Your goal: In the Populous DS review below, what is the only thing the player controls directly?

Selection:
|---|

Populous is a strategy game, and lord knows it certainly demands a lot from its players. You have to balance pleasing your own worshippers while doing everything you can to increase their numbers while trying to fend off the inevitable attacks from the other god on your own people, and attacking his worshippers at the same time. You and the computer go at it until Armageddon comes to the playing field, when a giant rock slams into it and your two gangs engage each other in an all-out battle royale to see whose god can piss further. Basically, you get to play the god of the Abrahamic religions, and you get to smite people!

There are rules, of course. Here's what's supposed to happen in a typical match between the gods of Populous:

1 - You move around the playing field tilling the land, because it needs to be completely flat in order for your worshippers to build their homes.

2 - You place a little marker into a single square on the playing area and command your followers to gravitate it, where they will build new settlements. Sometimes, they'll meet followers of the local rival god in a small-scale fight which could go either way. Eventually, you start to build more of a following.

3 - You smite the other settlements.

4 - Armageddon comes. Your two sides battle to the death. Whoever has the most followers wins.

The gameplay is controlled almost entirely through an icon menu. The only thing you have direct control over is the land tilling. Everything else is done by icon, including creating the plagues and controlling the worshippers. Orders to worshippers are given collectively to the entire worshipper base at the same time. So bear that in mind as I now explain what ACTUALLY happens in a game of Populous:

1 - You till the playing field and watch your worshippers build little homes. The opposing god and tribe do the same.

2 - You try and grab more of the playing field by placing the marker and ordering your worshippers to move toward it. Your worshippers don't listen.

3 - The computer worshippers begin to increase in number, and they slowly start to take over spots in your worshippers' territory. Your worshippers let this happen. Worried about your influence, you order your worshippers to fight and drive the other worshippers off their land. Again, they don't listen.

4 - Worshippers finally begin to gravitate toward your marker and start settling there. Unfortunately, they're the computer's worshippers.

5 - You start smiting the computer's worshippers with every plague in your arsenal. Somehow, this only serves to increase the number of computer worshippers.

6 - You begin trying everything you can think of to take back the worshipper advantage: Attacking to keep the computer off your land, placing your marker deep into the computer's territory, ordering them to build homes. Somehow this all increases loyalty to the computer.

7 - Armageddon comes. Your worshippers are outnumbered by about five to one now, and you lose.

That sound like fun? That's the incredible thing about the gameplay of Populous DS: It doesn't work, like, AT ALL. Any order you give to your worshippers is taken as some sort of vague suggestion which they might probably do, maybe, someday, if everything else is in peak condition. I started to get so fed up sometimes that what I did was simply turn the disasters against my own worshippers, just to smite their asses.

|---|

Information provided:
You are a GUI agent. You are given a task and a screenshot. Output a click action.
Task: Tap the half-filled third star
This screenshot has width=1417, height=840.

|---|

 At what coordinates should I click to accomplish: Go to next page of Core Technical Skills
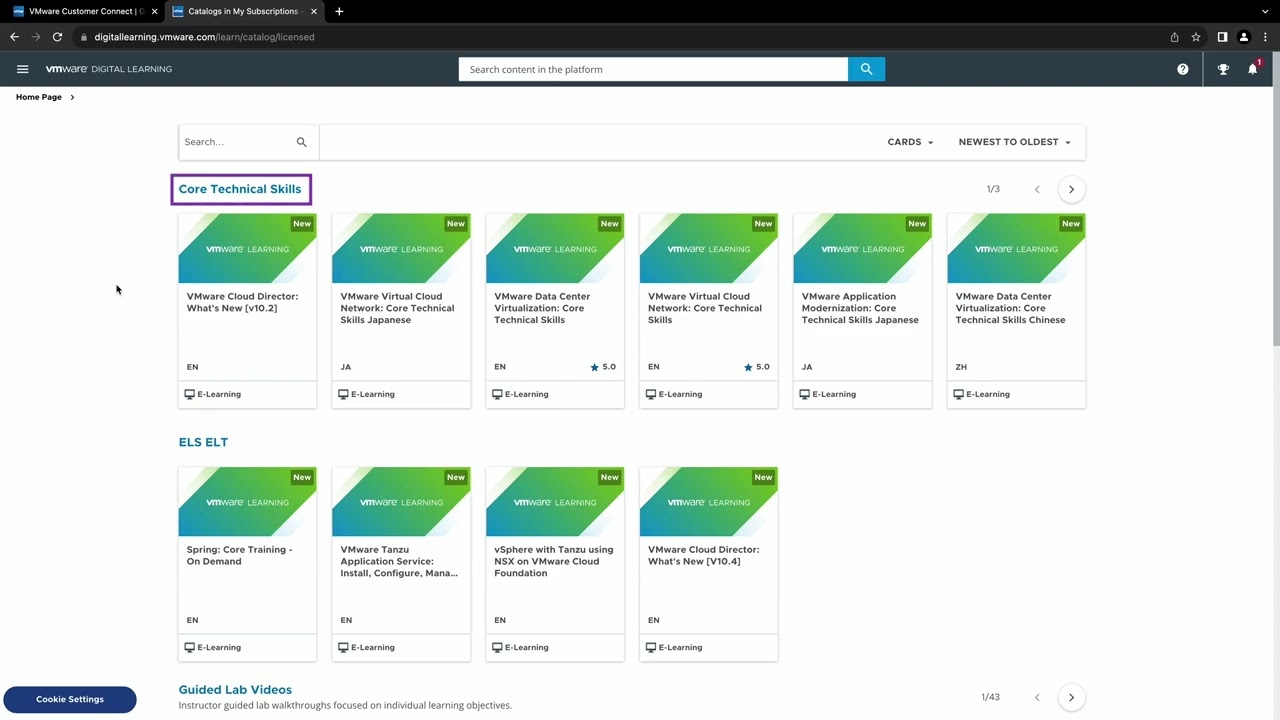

|---|

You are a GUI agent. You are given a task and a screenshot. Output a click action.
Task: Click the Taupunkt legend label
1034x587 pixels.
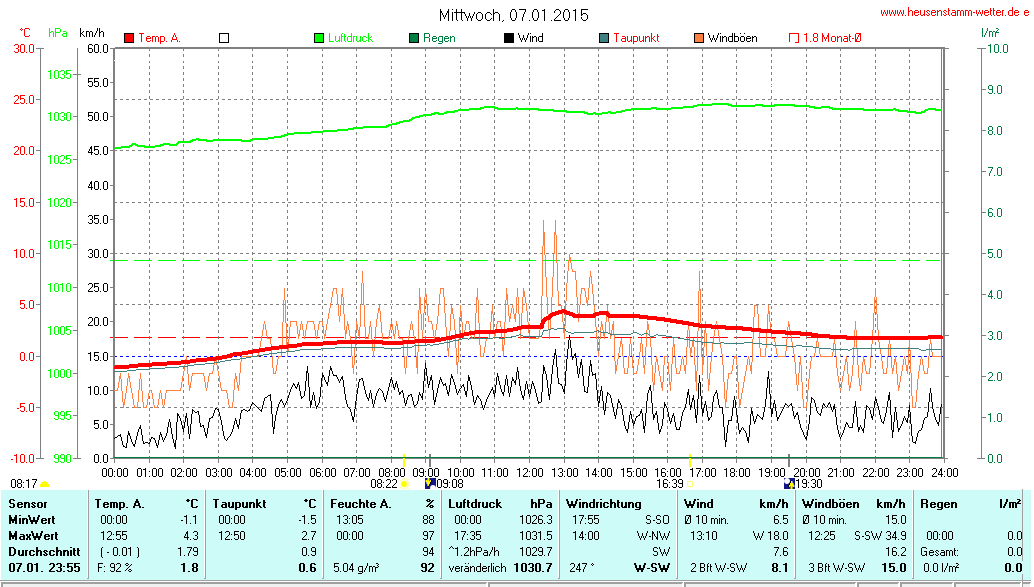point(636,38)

|---|

Written response: The land tilling.